Expression Patterns in Hybrids.

Analyses revealed pairwise alterations of gene expression. Diploid offspring clustered with their paternal progenitor, yet tetraploid offspring clustered with the maternal one (Fig. 3). Expression analyses (SI Appendix, Figs. S23 and S24) yielded varying results in group comparisons among both parents and one offspring. In 2nF1, 2nF2, and 4nF22-1, comparing with both parents, significantly up-regulated genes (8.55–13.26%) were more common than down-regulated genes (2.20–8.30%). Differing, the 4nF22-2 individual exhibited up-regulation in 5.87% and down-regulation in 11.49% of genes, and yet 4nF18 and 4nF22-3 showed no significant difference between the two patterns. In addition, the expression of maternal- or paternal-biased genes did not associate with ploidy (SI Appendix, Fig.
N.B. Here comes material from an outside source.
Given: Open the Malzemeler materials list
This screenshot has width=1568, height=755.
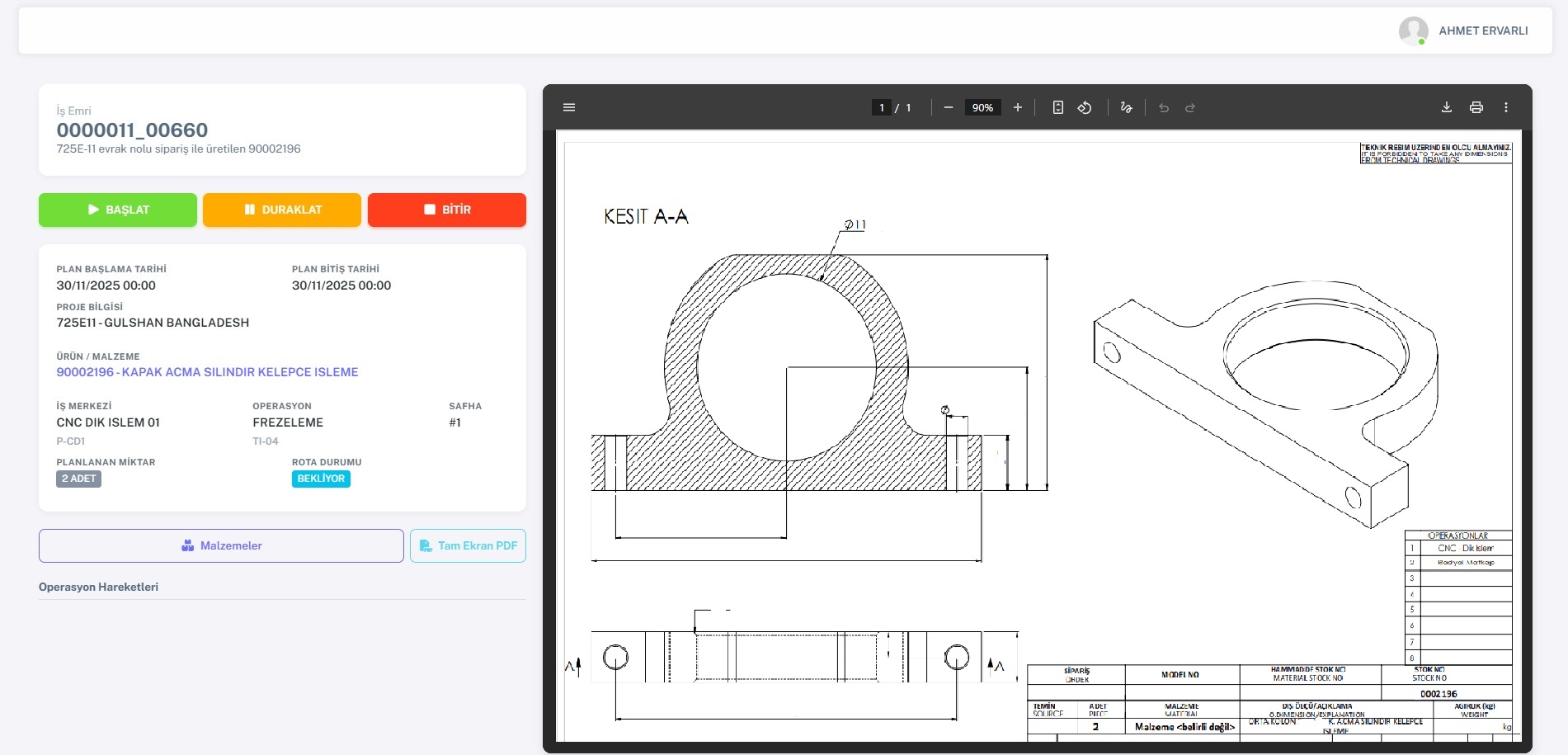Looking at the screenshot, I should pyautogui.click(x=221, y=545).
S24 and Table S6). The differentially expressed up- and down-regulated genes in each offspring showed enrichment from 10 to 80 functional terms (SI Appendix and Dataset S2). Most differentially expressed genes of offspring were important components of liver tissues, or they played crucial roles in essential liver processes (SI Appendix and Datasets S2 and S3). Notably, some genes were specifically enriched in mutagenesis site (P = 1.40E−03) in 2nF1 and in the regulation of cell death and apoptosis (P < 0.05) in 2nF1 and 2nF2 (SI Appendix and Datasets S2 and S3). Upon checking, very few chimeric genes exhibited up- or down-regulation (Dataset S3). The expression of most chimeric genes (>98%) did not differ significantly from either parent [P > 0.05, false discovery rate (FDR) > 0.05].

Fig. 3.

Fig. 3.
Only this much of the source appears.